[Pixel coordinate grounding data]
-*-
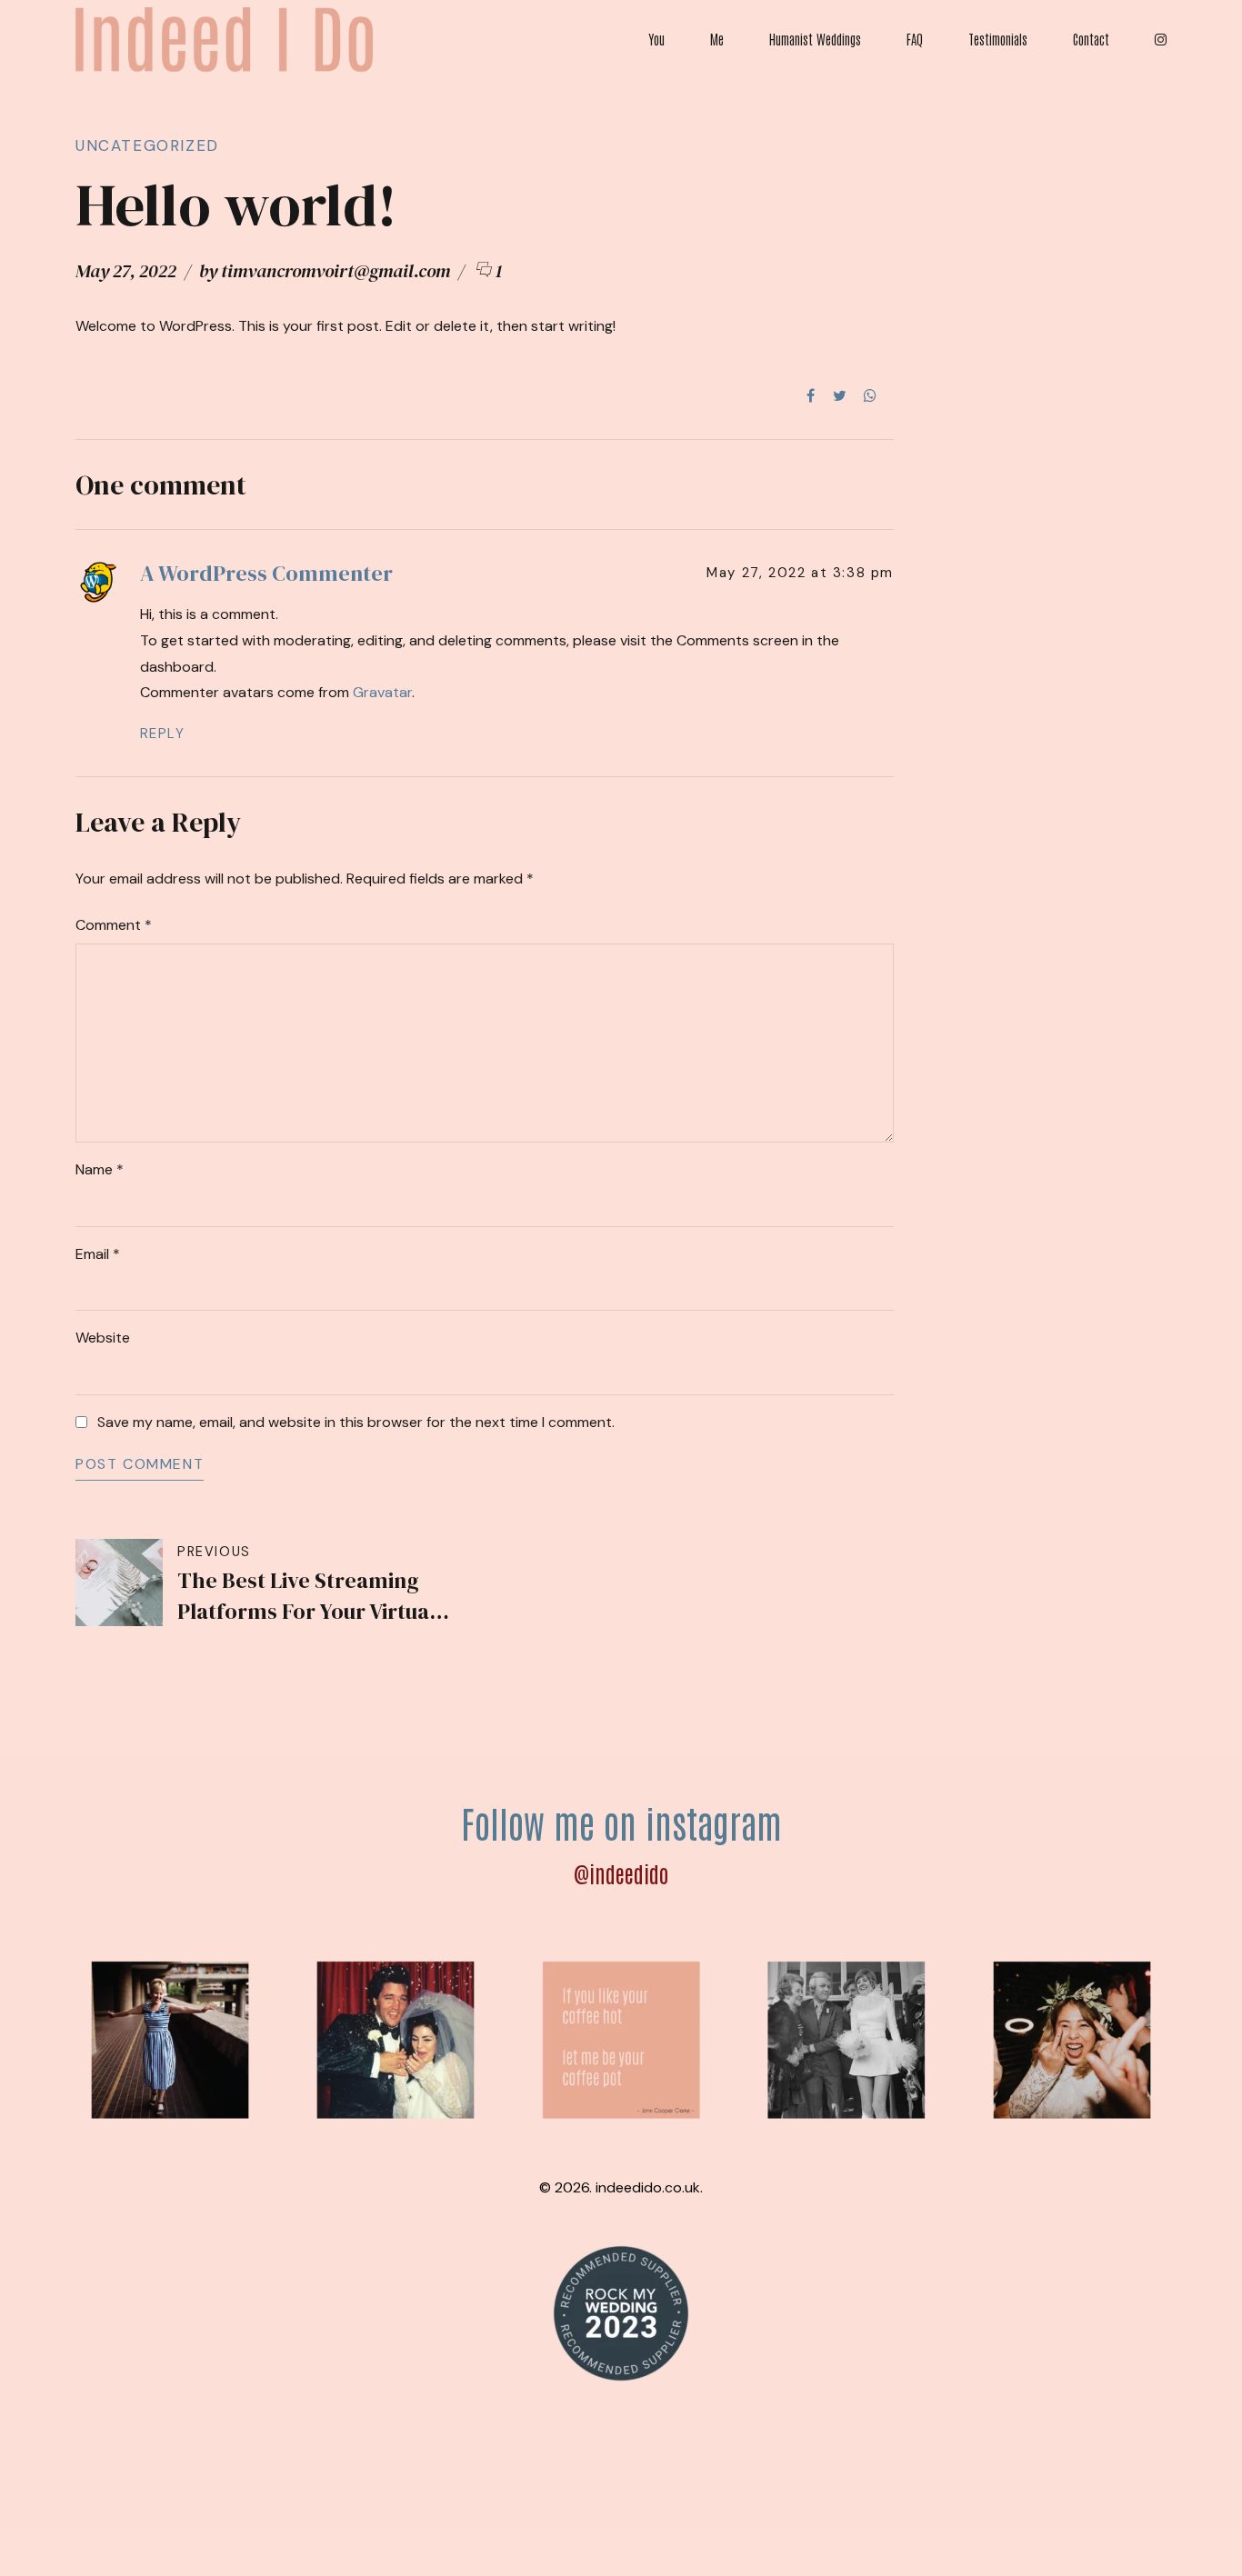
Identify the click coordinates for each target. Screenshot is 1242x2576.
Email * (97, 1253)
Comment (113, 924)
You (656, 38)
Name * (99, 1169)
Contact (1091, 38)
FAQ (914, 38)
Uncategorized (147, 145)
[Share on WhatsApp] (870, 395)
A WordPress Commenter (266, 573)
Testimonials (997, 38)
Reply (162, 733)
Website (102, 1337)
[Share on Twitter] (839, 395)
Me (717, 38)
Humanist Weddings (815, 38)
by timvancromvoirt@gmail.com (324, 271)
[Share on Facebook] (810, 395)
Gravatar (382, 692)
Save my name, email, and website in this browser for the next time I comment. (356, 1422)
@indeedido (621, 1873)
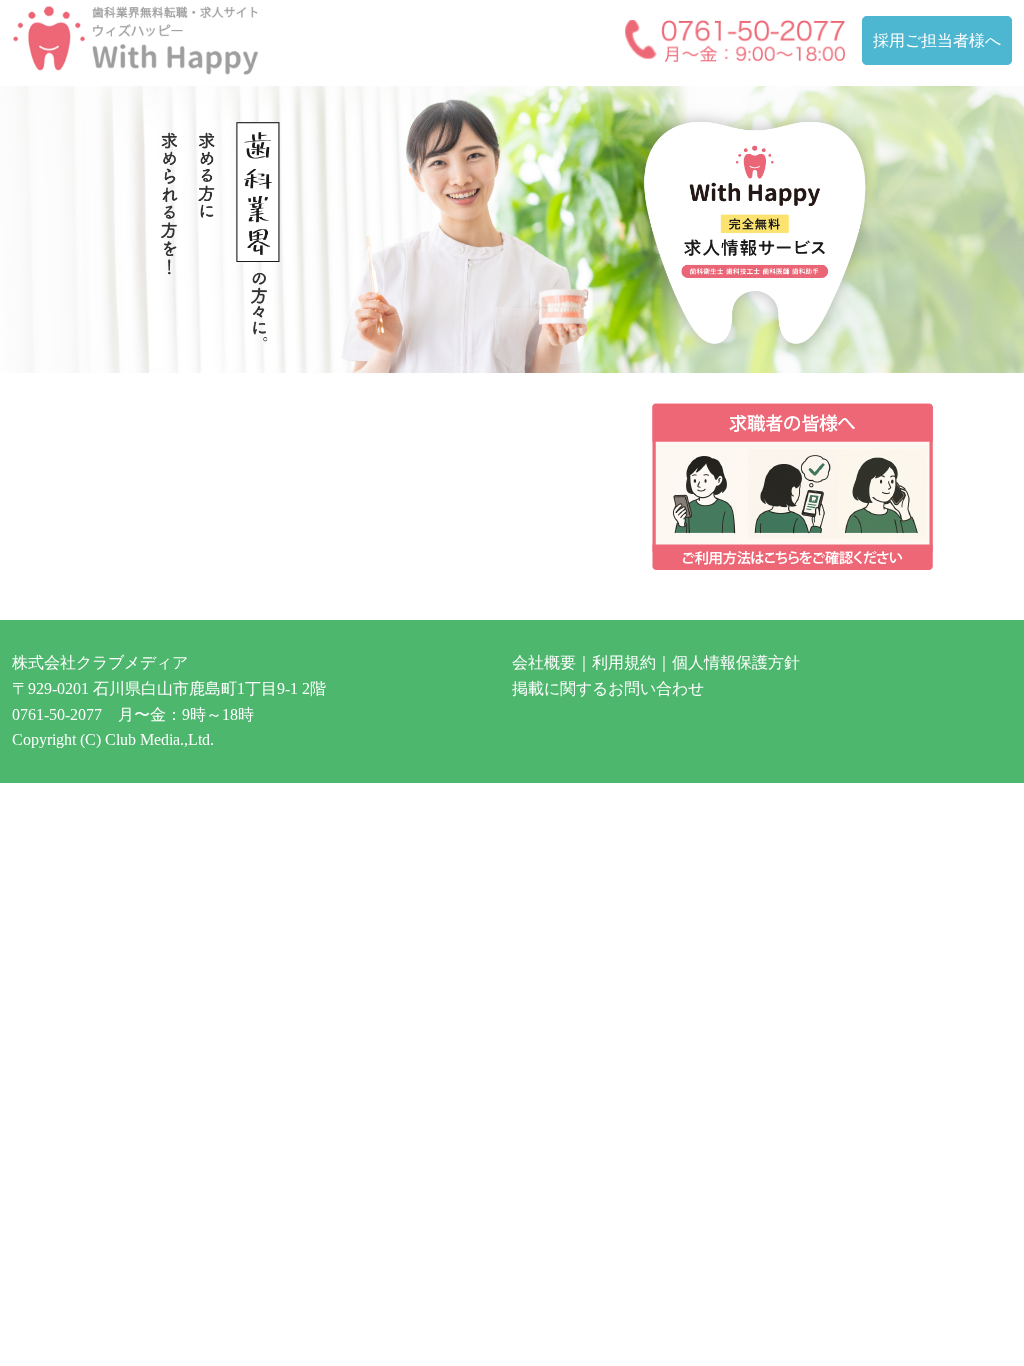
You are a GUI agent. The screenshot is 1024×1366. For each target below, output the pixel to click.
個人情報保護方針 (736, 662)
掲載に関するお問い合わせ (608, 688)
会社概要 (544, 662)
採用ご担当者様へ (937, 40)
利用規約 (624, 662)
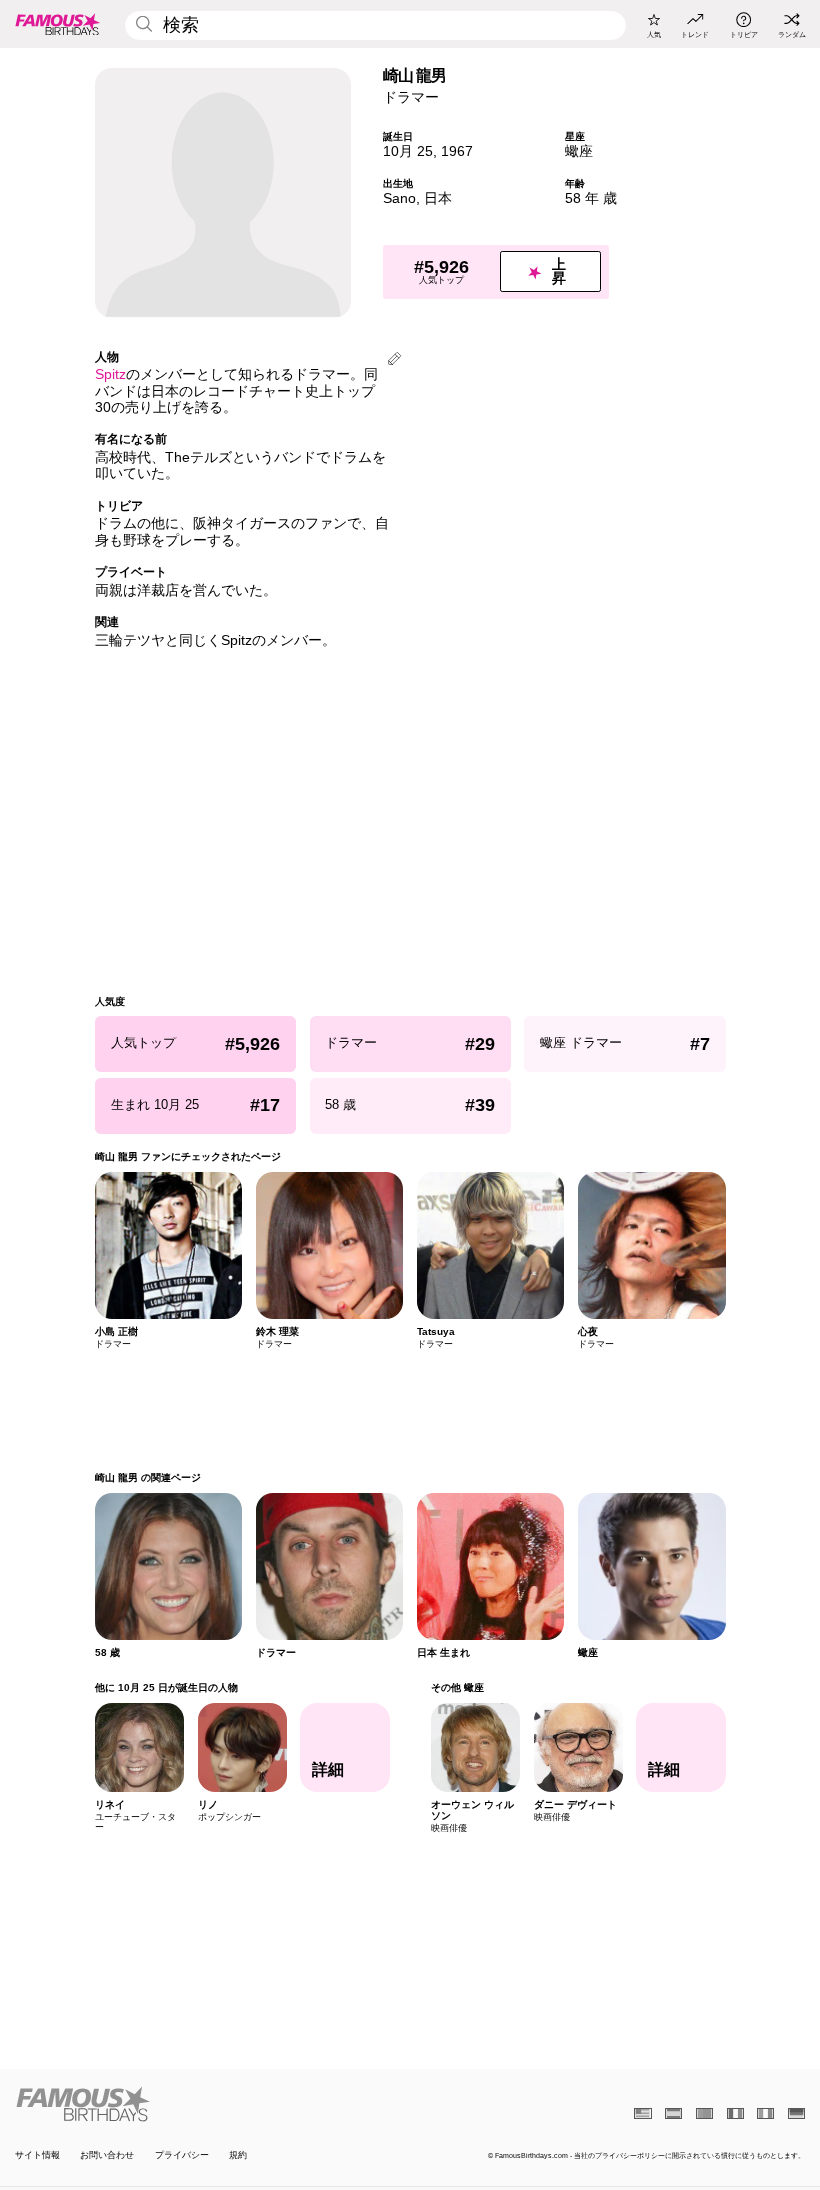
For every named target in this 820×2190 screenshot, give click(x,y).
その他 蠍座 (456, 1687)
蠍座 (579, 151)
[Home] (209, 2104)
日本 (438, 198)
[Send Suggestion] (394, 360)
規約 (238, 2155)
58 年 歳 (591, 198)
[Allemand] (796, 2113)
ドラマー (411, 97)
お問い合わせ (107, 2155)
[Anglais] (642, 2113)
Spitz (110, 374)
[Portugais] (704, 2113)
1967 (457, 151)
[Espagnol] (673, 2113)
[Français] (735, 2113)
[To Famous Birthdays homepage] (58, 24)
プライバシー (182, 2155)
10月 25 (408, 151)
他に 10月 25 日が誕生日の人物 (166, 1687)
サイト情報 (37, 2155)
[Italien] (765, 2113)
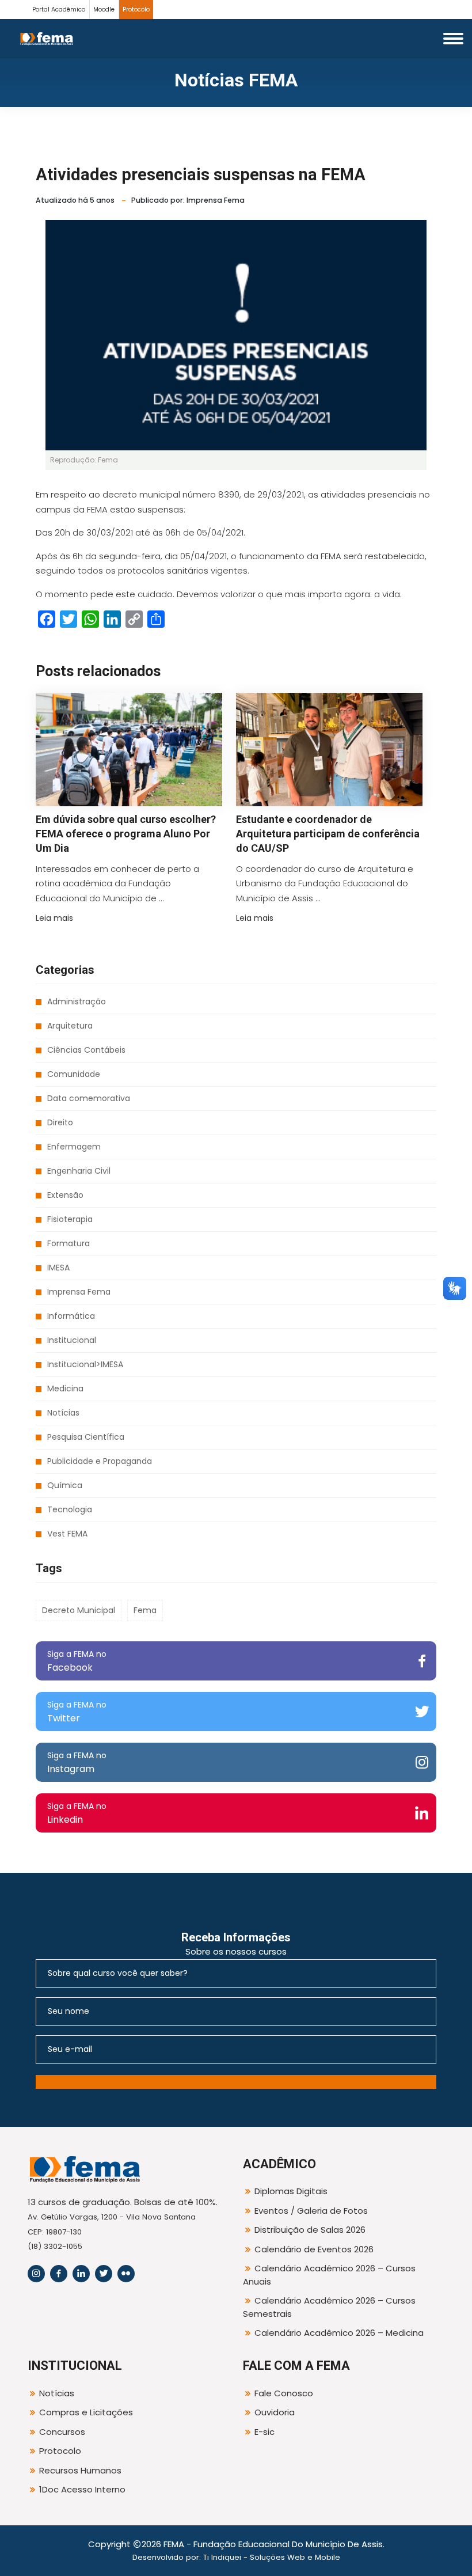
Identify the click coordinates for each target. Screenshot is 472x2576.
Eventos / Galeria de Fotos (311, 2211)
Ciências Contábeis (86, 1050)
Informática (71, 1316)
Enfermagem (74, 1146)
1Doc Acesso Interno (82, 2489)
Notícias (63, 1412)
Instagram (76, 1762)
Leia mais (54, 918)
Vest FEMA (67, 1533)
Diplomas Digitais (291, 2191)
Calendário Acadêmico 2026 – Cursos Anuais (329, 2274)
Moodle (104, 9)
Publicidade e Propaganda (99, 1461)
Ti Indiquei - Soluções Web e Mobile (271, 2557)
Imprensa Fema (79, 1292)
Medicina (65, 1388)
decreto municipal (78, 1610)
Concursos (62, 2432)
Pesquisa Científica (85, 1437)
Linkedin (76, 1813)
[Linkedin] (81, 2273)
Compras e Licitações (86, 2412)
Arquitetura (70, 1025)
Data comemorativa (88, 1098)
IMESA (58, 1267)
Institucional (71, 1340)
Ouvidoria (274, 2412)
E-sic (264, 2432)
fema (145, 1610)
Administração (76, 1001)
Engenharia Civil (79, 1171)
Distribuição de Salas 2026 (310, 2230)
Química (64, 1485)
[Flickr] (126, 2273)
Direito (60, 1122)
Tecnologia (69, 1509)
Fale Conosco (283, 2393)
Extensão (65, 1195)
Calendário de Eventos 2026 (314, 2249)
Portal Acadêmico (58, 9)
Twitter (76, 1712)
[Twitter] (103, 2273)
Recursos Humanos (80, 2470)
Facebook (76, 1661)
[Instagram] (36, 2273)
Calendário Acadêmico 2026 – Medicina (339, 2333)
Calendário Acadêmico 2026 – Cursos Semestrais (329, 2307)
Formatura (68, 1243)
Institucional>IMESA (85, 1364)
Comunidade (73, 1074)
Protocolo (136, 9)
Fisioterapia (70, 1219)
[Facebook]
-*-
:: YOUR ASSIGNMENT ::
Copy the lines above that hold the word "this".

:: ANSWER TO THE EXERCISE ::
Save my name, email, and website in this browser for the next time I comment. (356, 1422)
For every named target in this 820×2190 screenshot, give click(x,y).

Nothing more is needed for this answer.